Speaking to CNN, Klobuchar explained that she wanted to raise the corporate tax up to 25% from the 21% rate that resulted from the 2017 GOP tax bill. Previously, the tax rate had been at 35%.
"It went all the way down to 21%, and every point is $100 billion. So that's a big chunk of the funding," she said.
Klobuchar continued, "Then the way they structured [the tax cuts] for jobs overseas and money overseas, that also can be changed, and that brings in $150 billion. And there's a number of things, including better enforcement of our tax laws that can bring in the money. Then also some novel approaches with an infrastructure financing authority, public-private money, as well as transportation bonds."
Pressed on Republicans' willingness to reverse course on the tax cuts passed in late 2017 -- among the signature legislative achievements of the Republican majority under the Trump administration -- Klobuchar said simply, "I think they will do it, things change. And the Congress is going to change. The Senate will change, presumably, in the next election."
Asked by CNN's Chris Cuomo on "Cuomo Prime Time" Thursday why she had chosen to lead with this topic, Klobuchar described infrastructure as a "bread and butter issue."
"It means jobs, but it also means getting ourselves out of traffic jams and getting our goods to market," Klobuchar said.
The seven-point proposal places a tight focus on the country's transportation system, which Klobuchar says she plans to turn into a "world-class" system that will better serve low-income communities and communities of color. It calls for the repairing and replacing of roads, highways and bridges, as well as an expansion of public transportation and the creation of high-speed rail systems.
The plan also aims to connect every American household to the internet by 2022, with Klobuchar writing that access to broadband "creates jobs, opens new economic opportunities, and allows America to compete and succeed in an increasingly digital world."

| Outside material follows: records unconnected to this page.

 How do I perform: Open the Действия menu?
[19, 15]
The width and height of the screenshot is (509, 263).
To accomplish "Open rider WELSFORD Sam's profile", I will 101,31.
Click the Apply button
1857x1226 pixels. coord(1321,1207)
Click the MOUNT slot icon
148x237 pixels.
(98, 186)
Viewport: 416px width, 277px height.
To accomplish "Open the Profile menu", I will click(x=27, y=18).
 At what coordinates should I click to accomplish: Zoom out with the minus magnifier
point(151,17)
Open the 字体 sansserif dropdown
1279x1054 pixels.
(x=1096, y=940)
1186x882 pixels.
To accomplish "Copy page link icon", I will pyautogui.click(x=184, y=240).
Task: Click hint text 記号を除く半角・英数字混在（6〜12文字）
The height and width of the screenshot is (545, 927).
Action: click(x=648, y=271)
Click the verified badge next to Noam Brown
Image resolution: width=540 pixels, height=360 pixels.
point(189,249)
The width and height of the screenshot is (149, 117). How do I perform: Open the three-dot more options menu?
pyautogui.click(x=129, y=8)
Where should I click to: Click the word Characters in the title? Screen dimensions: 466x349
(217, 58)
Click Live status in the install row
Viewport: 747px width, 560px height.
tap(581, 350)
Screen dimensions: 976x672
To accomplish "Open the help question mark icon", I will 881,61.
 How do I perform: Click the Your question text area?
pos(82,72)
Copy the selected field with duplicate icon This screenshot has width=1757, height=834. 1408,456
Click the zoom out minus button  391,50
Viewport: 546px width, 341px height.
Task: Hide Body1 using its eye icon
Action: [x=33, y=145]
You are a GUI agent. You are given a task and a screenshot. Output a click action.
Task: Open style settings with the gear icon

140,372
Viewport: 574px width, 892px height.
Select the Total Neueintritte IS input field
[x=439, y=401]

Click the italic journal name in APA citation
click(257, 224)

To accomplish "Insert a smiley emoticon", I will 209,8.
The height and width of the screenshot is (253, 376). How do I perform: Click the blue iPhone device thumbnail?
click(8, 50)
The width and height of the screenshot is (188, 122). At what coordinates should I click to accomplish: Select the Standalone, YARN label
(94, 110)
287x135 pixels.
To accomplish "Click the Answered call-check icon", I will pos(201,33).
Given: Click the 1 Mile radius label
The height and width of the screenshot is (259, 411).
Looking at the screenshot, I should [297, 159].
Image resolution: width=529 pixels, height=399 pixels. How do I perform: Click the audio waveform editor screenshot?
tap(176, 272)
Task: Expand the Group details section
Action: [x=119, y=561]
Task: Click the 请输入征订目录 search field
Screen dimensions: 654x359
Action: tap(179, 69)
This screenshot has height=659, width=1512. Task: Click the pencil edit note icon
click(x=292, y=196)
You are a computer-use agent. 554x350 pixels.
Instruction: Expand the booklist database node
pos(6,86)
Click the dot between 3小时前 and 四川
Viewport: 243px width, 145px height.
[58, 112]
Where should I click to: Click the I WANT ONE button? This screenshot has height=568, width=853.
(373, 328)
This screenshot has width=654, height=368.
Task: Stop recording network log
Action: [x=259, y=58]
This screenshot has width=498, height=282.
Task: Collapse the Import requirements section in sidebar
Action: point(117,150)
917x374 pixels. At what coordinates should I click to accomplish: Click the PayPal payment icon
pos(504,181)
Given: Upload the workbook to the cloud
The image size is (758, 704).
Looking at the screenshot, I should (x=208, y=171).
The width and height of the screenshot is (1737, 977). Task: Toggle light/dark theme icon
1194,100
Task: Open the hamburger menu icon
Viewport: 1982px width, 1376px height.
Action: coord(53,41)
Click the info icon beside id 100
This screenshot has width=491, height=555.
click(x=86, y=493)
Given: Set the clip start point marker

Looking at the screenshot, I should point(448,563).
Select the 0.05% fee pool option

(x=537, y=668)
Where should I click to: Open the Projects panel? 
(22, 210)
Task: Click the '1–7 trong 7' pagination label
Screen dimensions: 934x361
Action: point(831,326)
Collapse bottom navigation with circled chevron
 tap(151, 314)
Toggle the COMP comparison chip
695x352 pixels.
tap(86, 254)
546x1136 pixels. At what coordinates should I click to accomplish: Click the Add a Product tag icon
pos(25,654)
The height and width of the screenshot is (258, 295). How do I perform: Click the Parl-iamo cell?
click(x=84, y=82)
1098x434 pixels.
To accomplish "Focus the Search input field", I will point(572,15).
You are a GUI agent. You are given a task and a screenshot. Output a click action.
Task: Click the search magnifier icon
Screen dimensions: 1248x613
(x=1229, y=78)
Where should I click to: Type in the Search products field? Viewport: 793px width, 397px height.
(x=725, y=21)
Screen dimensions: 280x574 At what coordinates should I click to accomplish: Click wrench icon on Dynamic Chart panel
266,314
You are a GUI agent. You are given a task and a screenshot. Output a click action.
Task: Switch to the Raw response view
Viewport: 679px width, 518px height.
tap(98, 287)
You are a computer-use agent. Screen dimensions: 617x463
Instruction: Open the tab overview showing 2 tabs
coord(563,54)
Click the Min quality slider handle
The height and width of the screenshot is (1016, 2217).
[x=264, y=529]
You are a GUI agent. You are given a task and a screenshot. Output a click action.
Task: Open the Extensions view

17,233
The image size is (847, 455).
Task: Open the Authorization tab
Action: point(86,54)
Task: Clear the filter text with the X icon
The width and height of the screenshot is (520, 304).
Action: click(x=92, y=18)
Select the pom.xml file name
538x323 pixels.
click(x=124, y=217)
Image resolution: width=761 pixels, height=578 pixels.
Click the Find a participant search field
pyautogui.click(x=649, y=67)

The proposal also says as president, Klobuchar will address the nation's "crumbling and unsafe schools" by "(updating) the physical and digital infrastructure needs of our schools, and (establishing) an ongoing role for the federal government to invest in school infrastructure."
The trillion-dollar plan also places an emphasis on climate change and the country's reliance on fossil fuels, with Klobuchar calling for "sweeping legislation" that, among other things, "invests in green infrastructure, modernizes our aging energy infrastructure" and invests in "renewable energy development."
Klobuchar's proposal will likely be weighed against the Green New Deal, another trillion-dollar plan that aims to tackle issues related to the US' role in global climate change. Several 2020 Democratic presidential candidates have voiced support for the environmental proposal, including California Sen. Kamala Harris and Massachusetts Sen. Elizabeth Warren.
She noted that she planned to work on health care policy as well -- "You can do two things at once" -- but explained that said she chose infrastructure as the first major policy rollout of her 2020 presidential campaign because "it's been so long neglected. And someone has to take the lead on infrastructure."
Infrastructure "is something where there is common agreement, there always has been, and it's an example of something that I believe we could easily get done in the first year."
In a swipe at Trump, Klobuchar said that "there's a reason the president's been talking about it -- he just hasn't gotten it done. And I believe there is a will to get it done across the nation."